Stored entries:
'''
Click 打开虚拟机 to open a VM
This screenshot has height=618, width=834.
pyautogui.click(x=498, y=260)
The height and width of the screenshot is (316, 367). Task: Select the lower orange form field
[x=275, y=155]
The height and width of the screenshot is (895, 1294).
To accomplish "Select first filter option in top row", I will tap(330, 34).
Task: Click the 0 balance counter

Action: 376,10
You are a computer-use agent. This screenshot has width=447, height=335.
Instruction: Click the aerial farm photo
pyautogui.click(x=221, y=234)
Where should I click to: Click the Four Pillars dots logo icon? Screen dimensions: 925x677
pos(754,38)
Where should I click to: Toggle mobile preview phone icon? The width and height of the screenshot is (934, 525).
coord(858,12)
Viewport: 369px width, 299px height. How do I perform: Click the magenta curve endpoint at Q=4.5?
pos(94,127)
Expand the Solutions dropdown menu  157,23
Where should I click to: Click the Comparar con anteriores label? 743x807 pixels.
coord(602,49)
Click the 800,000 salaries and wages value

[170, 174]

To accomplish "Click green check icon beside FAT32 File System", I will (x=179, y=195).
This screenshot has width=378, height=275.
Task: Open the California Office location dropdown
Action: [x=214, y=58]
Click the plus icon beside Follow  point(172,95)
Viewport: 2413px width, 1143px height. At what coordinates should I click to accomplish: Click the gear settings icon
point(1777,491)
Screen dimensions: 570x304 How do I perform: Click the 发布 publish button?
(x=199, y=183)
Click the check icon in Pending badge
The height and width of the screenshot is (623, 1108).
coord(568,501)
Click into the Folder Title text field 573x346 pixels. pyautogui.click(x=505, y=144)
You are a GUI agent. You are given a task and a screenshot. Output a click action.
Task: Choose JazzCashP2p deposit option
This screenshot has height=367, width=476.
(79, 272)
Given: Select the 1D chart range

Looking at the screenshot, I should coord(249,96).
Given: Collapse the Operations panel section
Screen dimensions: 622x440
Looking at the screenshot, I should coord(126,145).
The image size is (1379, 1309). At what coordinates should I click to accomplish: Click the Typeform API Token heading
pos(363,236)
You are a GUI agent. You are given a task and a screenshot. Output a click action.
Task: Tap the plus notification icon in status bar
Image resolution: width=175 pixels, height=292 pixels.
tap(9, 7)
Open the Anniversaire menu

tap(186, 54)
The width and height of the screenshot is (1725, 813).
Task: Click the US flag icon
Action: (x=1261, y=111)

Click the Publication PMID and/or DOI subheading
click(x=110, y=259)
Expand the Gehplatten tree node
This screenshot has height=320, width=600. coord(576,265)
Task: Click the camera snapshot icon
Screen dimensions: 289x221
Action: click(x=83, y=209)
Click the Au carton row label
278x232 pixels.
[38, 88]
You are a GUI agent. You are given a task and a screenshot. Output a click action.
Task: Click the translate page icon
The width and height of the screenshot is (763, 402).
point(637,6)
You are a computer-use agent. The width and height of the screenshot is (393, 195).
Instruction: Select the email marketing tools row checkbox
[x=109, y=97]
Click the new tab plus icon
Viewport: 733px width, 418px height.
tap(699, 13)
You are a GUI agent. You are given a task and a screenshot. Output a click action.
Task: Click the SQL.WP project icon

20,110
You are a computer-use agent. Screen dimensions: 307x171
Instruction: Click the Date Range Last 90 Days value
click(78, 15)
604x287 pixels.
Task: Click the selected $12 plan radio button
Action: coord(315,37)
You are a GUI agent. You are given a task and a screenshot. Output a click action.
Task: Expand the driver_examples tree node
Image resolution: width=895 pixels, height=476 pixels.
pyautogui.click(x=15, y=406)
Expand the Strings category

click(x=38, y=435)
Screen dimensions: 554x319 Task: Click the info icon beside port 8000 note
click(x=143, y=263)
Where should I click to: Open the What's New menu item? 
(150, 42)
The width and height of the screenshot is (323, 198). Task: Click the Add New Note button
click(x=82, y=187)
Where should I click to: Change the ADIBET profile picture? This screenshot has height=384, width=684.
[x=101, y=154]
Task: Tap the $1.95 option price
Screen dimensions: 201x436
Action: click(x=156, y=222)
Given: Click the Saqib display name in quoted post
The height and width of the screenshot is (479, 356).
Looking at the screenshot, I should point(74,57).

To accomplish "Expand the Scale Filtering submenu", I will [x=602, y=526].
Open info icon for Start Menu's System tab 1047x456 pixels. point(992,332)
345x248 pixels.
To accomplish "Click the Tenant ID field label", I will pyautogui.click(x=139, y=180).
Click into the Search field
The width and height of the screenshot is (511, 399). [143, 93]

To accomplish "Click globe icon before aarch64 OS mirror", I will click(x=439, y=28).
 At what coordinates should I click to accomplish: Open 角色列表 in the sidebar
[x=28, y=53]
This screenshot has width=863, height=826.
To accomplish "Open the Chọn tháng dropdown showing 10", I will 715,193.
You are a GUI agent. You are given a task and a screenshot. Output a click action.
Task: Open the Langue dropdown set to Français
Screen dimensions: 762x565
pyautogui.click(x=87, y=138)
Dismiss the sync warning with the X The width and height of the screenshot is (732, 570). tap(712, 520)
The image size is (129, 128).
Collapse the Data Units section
'''
WHAT YOU HAVE TO DO:
Repeat each record above precisely as written.

RESPONSE TO THIS TASK:
Click 打开虚拟机 to open a VM
This screenshot has height=618, width=834.
pyautogui.click(x=498, y=260)
The height and width of the screenshot is (316, 367). Task: Select the lower orange form field
[x=275, y=155]
The height and width of the screenshot is (895, 1294).
To accomplish "Select first filter option in top row", I will tap(330, 34).
Task: Click the 0 balance counter

Action: 376,10
You are a computer-use agent. This screenshot has width=447, height=335.
Instruction: Click the aerial farm photo
pyautogui.click(x=221, y=234)
Where should I click to: Click the Four Pillars dots logo icon? Screen dimensions: 925x677
pos(754,38)
Where should I click to: Toggle mobile preview phone icon? The width and height of the screenshot is (934, 525).
coord(858,12)
Viewport: 369px width, 299px height. How do I perform: Click the magenta curve endpoint at Q=4.5?
pos(94,127)
Expand the Solutions dropdown menu  157,23
Where should I click to: Click the Comparar con anteriores label? 743x807 pixels.
coord(602,49)
Click the 800,000 salaries and wages value

[170, 174]

To accomplish "Click green check icon beside FAT32 File System", I will (x=179, y=195).
This screenshot has width=378, height=275.
Task: Open the California Office location dropdown
Action: [x=214, y=58]
Click the plus icon beside Follow  point(172,95)
Viewport: 2413px width, 1143px height. At what coordinates should I click to accomplish: Click the gear settings icon
point(1777,491)
Screen dimensions: 570x304 How do I perform: Click the 发布 publish button?
(x=199, y=183)
Click the check icon in Pending badge
The height and width of the screenshot is (623, 1108).
coord(568,501)
Click into the Folder Title text field 573x346 pixels. pyautogui.click(x=505, y=144)
You are a GUI agent. You are given a task and a screenshot. Output a click action.
Task: Choose JazzCashP2p deposit option
This screenshot has height=367, width=476.
(79, 272)
Given: Select the 1D chart range

Looking at the screenshot, I should coord(249,96).
Given: Collapse the Operations panel section
Screen dimensions: 622x440
Looking at the screenshot, I should coord(126,145).
The image size is (1379, 1309). At what coordinates should I click to accomplish: Click the Typeform API Token heading
pos(363,236)
You are a GUI agent. You are given a task and a screenshot. Output a click action.
Task: Tap the plus notification icon in status bar
Image resolution: width=175 pixels, height=292 pixels.
tap(9, 7)
Open the Anniversaire menu

tap(186, 54)
The width and height of the screenshot is (1725, 813).
Task: Click the US flag icon
Action: (x=1261, y=111)

Click the Publication PMID and/or DOI subheading
click(x=110, y=259)
Expand the Gehplatten tree node
This screenshot has height=320, width=600. coord(576,265)
Task: Click the camera snapshot icon
Screen dimensions: 289x221
Action: click(x=83, y=209)
Click the Au carton row label
278x232 pixels.
[38, 88]
You are a GUI agent. You are given a task and a screenshot. Output a click action.
Task: Click the translate page icon
The width and height of the screenshot is (763, 402).
point(637,6)
You are a computer-use agent. The width and height of the screenshot is (393, 195).
Instruction: Select the email marketing tools row checkbox
[x=109, y=97]
Click the new tab plus icon
Viewport: 733px width, 418px height.
tap(699, 13)
You are a GUI agent. You are given a task and a screenshot. Output a click action.
Task: Click the SQL.WP project icon

20,110
You are a computer-use agent. Screen dimensions: 307x171
Instruction: Click the Date Range Last 90 Days value
click(78, 15)
604x287 pixels.
Task: Click the selected $12 plan radio button
Action: coord(315,37)
You are a GUI agent. You are given a task and a screenshot. Output a click action.
Task: Expand the driver_examples tree node
Image resolution: width=895 pixels, height=476 pixels.
pyautogui.click(x=15, y=406)
Expand the Strings category

click(x=38, y=435)
Screen dimensions: 554x319 Task: Click the info icon beside port 8000 note
click(x=143, y=263)
Where should I click to: Open the What's New menu item? 
(150, 42)
The width and height of the screenshot is (323, 198). Task: Click the Add New Note button
click(x=82, y=187)
Where should I click to: Change the ADIBET profile picture? This screenshot has height=384, width=684.
[x=101, y=154]
Task: Tap the $1.95 option price
Screen dimensions: 201x436
Action: click(x=156, y=222)
Given: Click the Saqib display name in quoted post
The height and width of the screenshot is (479, 356).
Looking at the screenshot, I should point(74,57).

To accomplish "Expand the Scale Filtering submenu", I will [x=602, y=526].
Open info icon for Start Menu's System tab 1047x456 pixels. point(992,332)
345x248 pixels.
To accomplish "Click the Tenant ID field label", I will pyautogui.click(x=139, y=180).
Click into the Search field
The width and height of the screenshot is (511, 399). [143, 93]

To accomplish "Click globe icon before aarch64 OS mirror", I will click(x=439, y=28).
 At what coordinates should I click to accomplish: Open 角色列表 in the sidebar
[x=28, y=53]
This screenshot has width=863, height=826.
To accomplish "Open the Chọn tháng dropdown showing 10", I will 715,193.
You are a GUI agent. You are given a task and a screenshot. Output a click action.
Task: Open the Langue dropdown set to Français
Screen dimensions: 762x565
pyautogui.click(x=87, y=138)
Dismiss the sync warning with the X The width and height of the screenshot is (732, 570). tap(712, 520)
The image size is (129, 128).
Collapse the Data Units section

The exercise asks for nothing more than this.